▸ **Tasks to carry out**:
a: Using the Rain Python API reference, answer each question below, marking your answers (i), (ii), (iii) to match.
(i) What type does get_server_info() return?
(ii) What happens to tasks and objects when close() is called on a session?
(iii) What number does task_count give?
b: Echo the stretch of the Rain Python API reference from "Wait for the" through "all unsubmitted objects.", copying it exactly.

▸ **Passage provided**:
Python API

The Rain Pyton API consists of two domains that observe the workflow graph differently, although the concepts are similar and some classes are used in both contexts.

  • Code run at the client, creating sessions and task graphs, executing and querying sessions. There, the tasks are only created and declared, never actually executed.
  • Python code that runs inside remote Pyhton tasks on the governors. This code has access to the actual input data, but only sees the adjacent data objects (input and output).

Client API

class rain.client.RainException[source]

Generic Rain error.

class rain.client.RainWarning[source]

Generic Rain warning.

class rain.common.ID[source]

A rain task and object ID. A named tuple (session_id, id).

Client

One instance per connection to a server.

class rain.client.Client(address, port)[source]

A client connection object. Can hold multiple Sessions.

get_server_info()[source]

Returns basic server info. Unstable.

Returns:dict – A JSON-like dictionary.
new_session(name='Unnamed Session', default=False)[source]

Creates a new session.

Note the session is destroyed server-side when the client disconnects.

Returns:Session – A new session

Session

One instance per a constructed graph (possibly with multiple submits). Tied to one Client.

class rain.client.Session(client, session_id, default=False)[source]

A container for one task graph.

Do not create directly, rather using Client.new_session(). When used as a context manager, all new objects and tasks are created within the session. Note the session is closed afterwards.

>>> with client.new_session() as s:
...     bl = blob("Hello rain!")
...     tsk = tasks.sleep(1.0, bl)
...     tsk.output.keep()
...     s.submit()
...     print(tsk.output.fetch()) # waits for completion

Currently, the graph and objects are alive on the server only as long as the Session exists.

bind_only()[source]

This method serves to bind session without autoclose functionality.

>>> with session.bind_only() as s:
...     doSometing()

binds the session, but do not close it at the end (so it may be bound again either with bind_only or normally with with session: ...).

close()[source]

Closes session; all tasks are stopped, all objects freed.

dataobj_count

The number of unsubmitted objects.

fetch(dataobject)[source]

Wait for the object to finish, update its state and fetch the object data.

Returns:DataInstance – The object data proxy.
keep_all()[source]

Set keep flag for all unsubmitted objects

make_graph(show_ids=True)[source]

Create a graph of tasks and objects that were not yet submitted.

submit()[source]

“Submit all unsubmitted objects.

task_count

The number of unsubmitted tasks.

unkeep(dataobjects)[source]

Unset keep flag for given objects.

update(items)[source]

Update the status and metadata of given tasks and objects.

wait(items)[source]

Wait until all specified tasks and dataobjects are finished.

▸ **Word and element location data**:

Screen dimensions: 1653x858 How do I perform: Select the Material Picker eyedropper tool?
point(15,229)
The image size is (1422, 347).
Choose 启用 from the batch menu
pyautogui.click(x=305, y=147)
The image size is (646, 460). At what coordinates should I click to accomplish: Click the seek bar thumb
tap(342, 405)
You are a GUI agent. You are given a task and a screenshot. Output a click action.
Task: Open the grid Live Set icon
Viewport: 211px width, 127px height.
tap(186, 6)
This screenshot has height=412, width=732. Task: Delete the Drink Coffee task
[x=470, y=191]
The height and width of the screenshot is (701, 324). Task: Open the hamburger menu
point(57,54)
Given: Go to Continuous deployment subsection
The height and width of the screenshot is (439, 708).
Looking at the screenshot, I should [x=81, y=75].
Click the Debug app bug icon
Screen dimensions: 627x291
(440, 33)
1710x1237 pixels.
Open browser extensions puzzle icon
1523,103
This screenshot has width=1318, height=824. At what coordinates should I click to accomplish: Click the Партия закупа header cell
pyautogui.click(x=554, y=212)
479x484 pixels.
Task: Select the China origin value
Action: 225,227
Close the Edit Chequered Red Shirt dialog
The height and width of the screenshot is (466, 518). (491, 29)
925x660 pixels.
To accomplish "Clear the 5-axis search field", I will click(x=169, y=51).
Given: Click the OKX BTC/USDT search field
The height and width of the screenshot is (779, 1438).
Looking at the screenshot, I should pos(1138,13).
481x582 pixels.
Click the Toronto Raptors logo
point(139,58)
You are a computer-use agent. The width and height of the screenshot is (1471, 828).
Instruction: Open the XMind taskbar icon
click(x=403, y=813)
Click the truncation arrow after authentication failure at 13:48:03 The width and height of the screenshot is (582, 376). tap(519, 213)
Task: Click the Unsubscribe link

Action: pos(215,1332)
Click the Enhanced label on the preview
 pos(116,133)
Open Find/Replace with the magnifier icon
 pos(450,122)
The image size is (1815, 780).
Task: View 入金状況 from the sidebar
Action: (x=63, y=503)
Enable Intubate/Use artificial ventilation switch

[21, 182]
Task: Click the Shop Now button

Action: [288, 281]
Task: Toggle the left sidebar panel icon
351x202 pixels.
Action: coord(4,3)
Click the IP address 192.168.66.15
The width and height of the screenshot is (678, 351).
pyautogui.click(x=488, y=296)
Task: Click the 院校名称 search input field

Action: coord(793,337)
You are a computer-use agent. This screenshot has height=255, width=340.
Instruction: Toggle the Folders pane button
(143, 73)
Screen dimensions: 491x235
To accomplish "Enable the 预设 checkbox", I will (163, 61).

▸ **Results by task**:
a:
(i) A dict, a JSON-like dictionary.
(ii) All tasks are stopped and all objects are freed.
(iii) The number of unsubmitted tasks.

b:
Wait for the object to finish, update its state and fetch the object data.

Returns:DataInstance – The object data proxy.
keep_all()[source]

Set keep flag for all unsubmitted objects

make_graph(show_ids=True)[source]

Create a graph of tasks and objects that were not yet submitted.

submit()[source]

“Submit all unsubmitted objects.